--- Given passage Enclosed Below ---

Since February, Ministers and officials have stressed that "500 dental practices have started accepting more NHS patients". The BDA has correlated the locations on infographics against live data from NHS.uk, and was able to identify and call 100 of the 500 practices now categorised as accepting new patients. It found only 10 had the capacity to do so.
One practice on the list even stated they were closing permanently at the end of the month, others reported waiting lists of two years or more. A practice identified as taking on new patients in Health Secretary Victoria Atkin’s Louth and Horncastle constituency said they had no capacity, but if a patient was in excruciating pain - level 10/10 - then the NHS dentist that is in one day a week might consider seeing them as a one off.
The professional body stress that rather than offering meaningful support, government have simply changed the definition of access on NHS.uk from a yes/no question to a ‘maybe’: asking them whether they are “accepting new NHS patients when availability allows.”

--- End of Enclosed Given passage ---
--- Data under study Enclosed Below ---

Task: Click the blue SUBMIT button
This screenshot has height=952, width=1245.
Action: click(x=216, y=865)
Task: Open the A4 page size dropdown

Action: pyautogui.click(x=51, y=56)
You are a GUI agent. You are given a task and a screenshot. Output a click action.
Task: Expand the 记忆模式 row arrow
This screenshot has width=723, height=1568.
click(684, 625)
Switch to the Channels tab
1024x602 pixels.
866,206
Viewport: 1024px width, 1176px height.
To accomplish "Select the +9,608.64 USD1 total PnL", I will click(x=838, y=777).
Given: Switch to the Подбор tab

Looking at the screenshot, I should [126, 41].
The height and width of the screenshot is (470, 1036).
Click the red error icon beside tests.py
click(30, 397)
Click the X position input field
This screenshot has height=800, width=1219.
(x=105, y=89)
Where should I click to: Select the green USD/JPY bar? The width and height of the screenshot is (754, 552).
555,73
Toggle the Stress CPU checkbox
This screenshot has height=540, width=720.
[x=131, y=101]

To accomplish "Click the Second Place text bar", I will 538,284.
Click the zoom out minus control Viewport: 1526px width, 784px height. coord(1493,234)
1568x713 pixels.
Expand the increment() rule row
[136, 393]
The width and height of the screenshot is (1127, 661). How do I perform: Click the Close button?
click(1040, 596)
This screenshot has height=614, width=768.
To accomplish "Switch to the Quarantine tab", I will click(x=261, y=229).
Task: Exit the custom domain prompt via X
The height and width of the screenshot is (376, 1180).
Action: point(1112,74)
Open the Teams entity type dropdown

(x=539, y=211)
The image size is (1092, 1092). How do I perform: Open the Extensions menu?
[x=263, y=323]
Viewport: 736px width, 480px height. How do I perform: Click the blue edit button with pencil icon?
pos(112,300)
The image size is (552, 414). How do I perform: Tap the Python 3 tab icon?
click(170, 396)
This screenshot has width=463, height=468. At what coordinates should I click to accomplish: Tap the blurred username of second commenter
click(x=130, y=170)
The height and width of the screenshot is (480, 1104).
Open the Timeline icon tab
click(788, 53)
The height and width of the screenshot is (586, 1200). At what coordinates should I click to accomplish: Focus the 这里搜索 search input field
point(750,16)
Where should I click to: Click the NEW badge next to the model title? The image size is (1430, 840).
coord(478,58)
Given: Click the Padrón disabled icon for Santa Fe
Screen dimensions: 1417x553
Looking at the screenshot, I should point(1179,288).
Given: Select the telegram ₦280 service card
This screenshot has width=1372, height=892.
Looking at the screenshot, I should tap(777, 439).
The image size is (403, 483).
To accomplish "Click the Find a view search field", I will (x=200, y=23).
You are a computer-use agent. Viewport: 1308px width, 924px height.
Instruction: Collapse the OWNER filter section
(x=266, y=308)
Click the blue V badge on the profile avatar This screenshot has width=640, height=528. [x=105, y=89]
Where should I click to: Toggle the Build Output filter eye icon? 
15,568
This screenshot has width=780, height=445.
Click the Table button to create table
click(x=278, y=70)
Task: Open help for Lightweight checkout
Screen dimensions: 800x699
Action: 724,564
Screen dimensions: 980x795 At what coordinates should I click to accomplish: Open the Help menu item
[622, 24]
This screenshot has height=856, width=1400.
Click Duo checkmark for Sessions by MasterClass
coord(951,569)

--- End of Enclosed Data under study ---

* About this task
Print the entire passage on NHS dental practices accepting new patients, reproducing every word and punctuation mark without change. Nothing in the records is needed here.

* Response area
Since February, Ministers and officials have stressed that "500 dental practices have started accepting more NHS patients". The BDA has correlated the locations on infographics against live data from NHS.uk, and was able to identify and call 100 of the 500 practices now categorised as accepting new patients. It found only 10 had the capacity to do so.
One practice on the list even stated they were closing permanently at the end of the month, others reported waiting lists of two years or more. A practice identified as taking on new patients in Health Secretary Victoria Atkin’s Louth and Horncastle constituency said they had no capacity, but if a patient was in excruciating pain - level 10/10 - then the NHS dentist that is in one day a week might consider seeing them as a one off.
The professional body stress that rather than offering meaningful support, government have simply changed the definition of access on NHS.uk from a yes/no question to a ‘maybe’: asking them whether they are “accepting new NHS patients when availability allows.”